CASTELVOLTURNO (Napoli) – Stefania Martinelli, la moglie del capo del gruppo di fuoco dei bidognettiani del clan dei casalesi Giuseppe Setola, condannata ma scarcerata; il figlio
del boss Francesco Bidognetti, Gianluca, condannato per l’agguato alla madre Anna Carrino, diventata collaboratore di Giustizia, nel quale furono ferite la cugina Francesca e la zia
Maria; condanna anche per l’ex maresciallo dei carabinieri Alfonso Bolognesi, arrestato l’inverno scorso dai suoi stessi colleghi.
Sono questi alcuni dei passaggi della sentenza pronunciata oggi dal gup di Napoli Luisa Toscano nell’ambito di un giudizio abbreviato per 48 imputati di estorsioni, atti
intimidatori, omicidi e tentati omicidi commessi nel 2008.

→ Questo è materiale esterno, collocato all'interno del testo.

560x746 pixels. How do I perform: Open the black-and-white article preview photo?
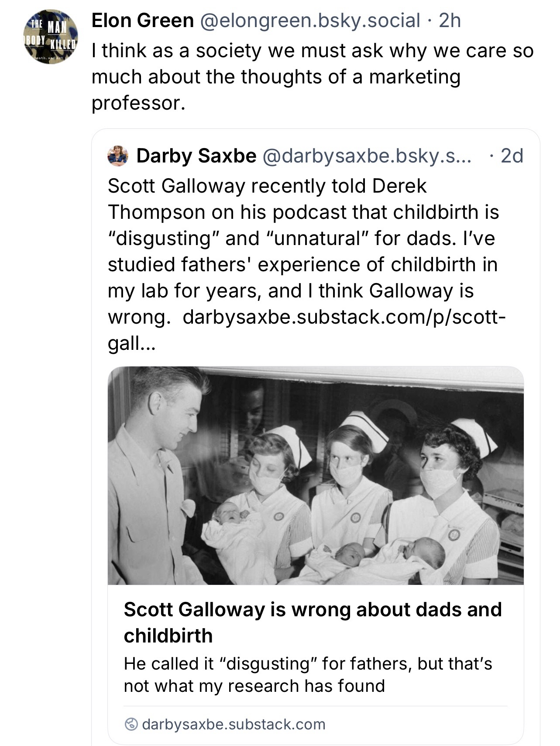click(315, 475)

In particolare Bolognesi, legato ai titolari del bar Tropical di Castelvolturno vittime delle richieste di ’pizzo’, e’ stato condannato a 4 anni e 8 mesi, ma assolto da tre capi di accusa
contestati, tra cui quello di concorso esterno in associazione mafiosa per aver fornito informazioni su notizie di esecuzioni di ordinanze cautelari al clan e per aver dato consigli e
suggerimenti sulle indagini e perquisizioni che stavano per essere operate da parte dei carabinieri.
E’ stato invece condannato per due casi di corruzione, senza l’aggravante della finalita’ di agevolazione mafiosa, per avere incassato denaro in cambio dell’omesso controllo al bar e per aver accettato le denunce di furti simulati di auto.
I dati della vetture venivano inserite nel sistema informatico sdi – sistema in dotazione alle forze dell’ordine – e non veniva segnalato il rinvenimento alle compagnie assicurative, agevolando le truffe alle assicurazione.
Per Stefania Martinelli, poi, a fronte di una richiesta di 9 anni di carcere, sono stati comminati 2 anni di reclusione con pena sospesa e immediata scarcerazione per la
ricettazione dei soldi rinvenuti nel covo di via Cottolengo a Trentola Dugenta da cui Setola riusci’ a fuggire a gennaio, pochi giorni prima della sua cattura, mentre e’ caduta l’imputazione per la detenzione delle armi pure trovate li’.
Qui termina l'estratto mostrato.